▶ _Excerpted records_:
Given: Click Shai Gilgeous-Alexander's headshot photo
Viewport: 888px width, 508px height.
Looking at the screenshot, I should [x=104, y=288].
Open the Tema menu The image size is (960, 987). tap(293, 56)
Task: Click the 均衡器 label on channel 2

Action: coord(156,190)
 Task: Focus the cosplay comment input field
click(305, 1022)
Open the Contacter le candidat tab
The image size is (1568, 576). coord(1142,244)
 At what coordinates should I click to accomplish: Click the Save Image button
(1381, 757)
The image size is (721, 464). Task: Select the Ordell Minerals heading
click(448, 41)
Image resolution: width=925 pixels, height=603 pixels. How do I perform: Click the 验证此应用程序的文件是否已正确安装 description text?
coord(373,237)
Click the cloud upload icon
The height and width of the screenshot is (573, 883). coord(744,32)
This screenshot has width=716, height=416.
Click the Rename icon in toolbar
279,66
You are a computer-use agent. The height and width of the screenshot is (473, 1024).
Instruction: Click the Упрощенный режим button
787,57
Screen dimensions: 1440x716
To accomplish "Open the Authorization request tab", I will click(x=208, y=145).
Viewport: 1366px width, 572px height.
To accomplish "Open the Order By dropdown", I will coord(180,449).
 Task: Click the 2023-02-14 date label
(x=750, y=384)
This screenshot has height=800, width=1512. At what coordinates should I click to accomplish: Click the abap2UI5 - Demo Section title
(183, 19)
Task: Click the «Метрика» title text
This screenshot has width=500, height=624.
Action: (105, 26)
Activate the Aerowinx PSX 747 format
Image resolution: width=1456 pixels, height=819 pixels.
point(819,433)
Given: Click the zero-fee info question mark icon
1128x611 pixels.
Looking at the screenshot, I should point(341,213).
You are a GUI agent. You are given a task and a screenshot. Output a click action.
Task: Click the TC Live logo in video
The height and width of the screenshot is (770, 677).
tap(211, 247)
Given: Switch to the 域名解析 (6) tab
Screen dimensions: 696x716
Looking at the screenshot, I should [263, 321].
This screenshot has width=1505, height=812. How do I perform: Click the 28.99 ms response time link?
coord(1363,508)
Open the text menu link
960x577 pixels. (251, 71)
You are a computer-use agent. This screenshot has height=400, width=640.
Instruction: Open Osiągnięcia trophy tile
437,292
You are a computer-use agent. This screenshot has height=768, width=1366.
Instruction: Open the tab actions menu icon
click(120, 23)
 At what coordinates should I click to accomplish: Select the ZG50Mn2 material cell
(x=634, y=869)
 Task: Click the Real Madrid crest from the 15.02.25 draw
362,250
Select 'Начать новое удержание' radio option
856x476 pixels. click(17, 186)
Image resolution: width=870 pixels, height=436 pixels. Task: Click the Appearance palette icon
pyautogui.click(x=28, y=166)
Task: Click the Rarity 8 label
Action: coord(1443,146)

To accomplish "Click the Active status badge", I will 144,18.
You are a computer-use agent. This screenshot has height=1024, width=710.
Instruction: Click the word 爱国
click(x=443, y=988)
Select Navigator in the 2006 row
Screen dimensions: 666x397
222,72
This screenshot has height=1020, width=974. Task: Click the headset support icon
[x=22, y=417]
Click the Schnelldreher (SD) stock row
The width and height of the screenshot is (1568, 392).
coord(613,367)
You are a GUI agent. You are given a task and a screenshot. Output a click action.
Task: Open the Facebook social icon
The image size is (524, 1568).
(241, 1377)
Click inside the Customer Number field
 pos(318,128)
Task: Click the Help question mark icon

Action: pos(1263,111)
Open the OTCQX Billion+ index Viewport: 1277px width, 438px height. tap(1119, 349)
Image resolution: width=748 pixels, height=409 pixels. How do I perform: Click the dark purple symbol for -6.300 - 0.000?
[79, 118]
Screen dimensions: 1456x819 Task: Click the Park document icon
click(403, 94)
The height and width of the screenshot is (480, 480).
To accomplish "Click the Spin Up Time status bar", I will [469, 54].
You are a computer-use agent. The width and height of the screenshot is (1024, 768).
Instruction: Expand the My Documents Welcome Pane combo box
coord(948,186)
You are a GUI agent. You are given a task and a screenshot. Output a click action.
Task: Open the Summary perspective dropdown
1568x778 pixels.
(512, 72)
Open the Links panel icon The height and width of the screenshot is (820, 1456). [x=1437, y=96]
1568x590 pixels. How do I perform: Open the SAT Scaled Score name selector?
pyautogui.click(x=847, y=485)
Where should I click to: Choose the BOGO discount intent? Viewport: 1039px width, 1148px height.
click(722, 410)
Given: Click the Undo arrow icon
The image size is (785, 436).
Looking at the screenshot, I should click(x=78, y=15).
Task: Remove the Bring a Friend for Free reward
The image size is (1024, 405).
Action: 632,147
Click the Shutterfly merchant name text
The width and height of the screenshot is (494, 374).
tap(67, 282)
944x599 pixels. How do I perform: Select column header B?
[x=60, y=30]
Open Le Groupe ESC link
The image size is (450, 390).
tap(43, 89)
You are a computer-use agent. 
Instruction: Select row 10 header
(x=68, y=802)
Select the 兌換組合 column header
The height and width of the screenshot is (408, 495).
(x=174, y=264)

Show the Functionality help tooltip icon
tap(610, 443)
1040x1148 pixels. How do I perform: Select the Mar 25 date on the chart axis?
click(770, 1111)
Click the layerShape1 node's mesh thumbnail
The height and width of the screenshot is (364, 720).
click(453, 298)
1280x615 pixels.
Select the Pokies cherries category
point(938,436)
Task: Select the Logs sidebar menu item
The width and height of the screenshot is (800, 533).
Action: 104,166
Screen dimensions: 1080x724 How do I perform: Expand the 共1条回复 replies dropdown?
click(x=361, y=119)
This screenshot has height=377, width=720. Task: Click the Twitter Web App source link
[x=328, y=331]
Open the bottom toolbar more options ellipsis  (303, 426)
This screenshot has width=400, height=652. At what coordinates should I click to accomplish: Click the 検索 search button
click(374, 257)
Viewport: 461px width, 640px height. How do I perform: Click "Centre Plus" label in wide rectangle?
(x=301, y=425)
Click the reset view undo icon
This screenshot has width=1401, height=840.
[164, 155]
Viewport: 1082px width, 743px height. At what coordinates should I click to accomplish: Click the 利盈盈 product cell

▶ _Given exercise_:
Quote the lines verbatim, starting with the line containing "has height=768, width=1366." and ending with the line containing "pyautogui.click(x=847, y=485)", both included.

▶ _Written response_:
You are a computer-use agent. This screenshot has height=768, width=1366.
Instruction: Open the tab actions menu icon
click(120, 23)
 At what coordinates should I click to accomplish: Select the ZG50Mn2 material cell
(x=634, y=869)
 Task: Click the Real Madrid crest from the 15.02.25 draw
362,250
Select 'Начать новое удержание' radio option
856x476 pixels. click(17, 186)
Image resolution: width=870 pixels, height=436 pixels. Task: Click the Appearance palette icon
pyautogui.click(x=28, y=166)
Task: Click the Rarity 8 label
Action: coord(1443,146)

To accomplish "Click the Active status badge", I will 144,18.
You are a computer-use agent. This screenshot has height=1024, width=710.
Instruction: Click the word 爱国
click(x=443, y=988)
Select Navigator in the 2006 row
Screen dimensions: 666x397
222,72
This screenshot has height=1020, width=974. Task: Click the headset support icon
[x=22, y=417]
Click the Schnelldreher (SD) stock row
The width and height of the screenshot is (1568, 392).
coord(613,367)
You are a GUI agent. You are given a task and a screenshot. Output a click action.
Task: Open the Facebook social icon
The image size is (524, 1568).
(241, 1377)
Click inside the Customer Number field
 pos(318,128)
Task: Click the Help question mark icon

Action: pos(1263,111)
Open the OTCQX Billion+ index Viewport: 1277px width, 438px height. tap(1119, 349)
Image resolution: width=748 pixels, height=409 pixels. How do I perform: Click the dark purple symbol for -6.300 - 0.000?
[79, 118]
Screen dimensions: 1456x819 Task: Click the Park document icon
click(403, 94)
The height and width of the screenshot is (480, 480).
To accomplish "Click the Spin Up Time status bar", I will [469, 54].
You are a computer-use agent. The width and height of the screenshot is (1024, 768).
Instruction: Expand the My Documents Welcome Pane combo box
coord(948,186)
You are a GUI agent. You are given a task and a screenshot. Output a click action.
Task: Open the Summary perspective dropdown
1568x778 pixels.
(512, 72)
Open the Links panel icon The height and width of the screenshot is (820, 1456). [x=1437, y=96]
1568x590 pixels. How do I perform: Open the SAT Scaled Score name selector?
pyautogui.click(x=847, y=485)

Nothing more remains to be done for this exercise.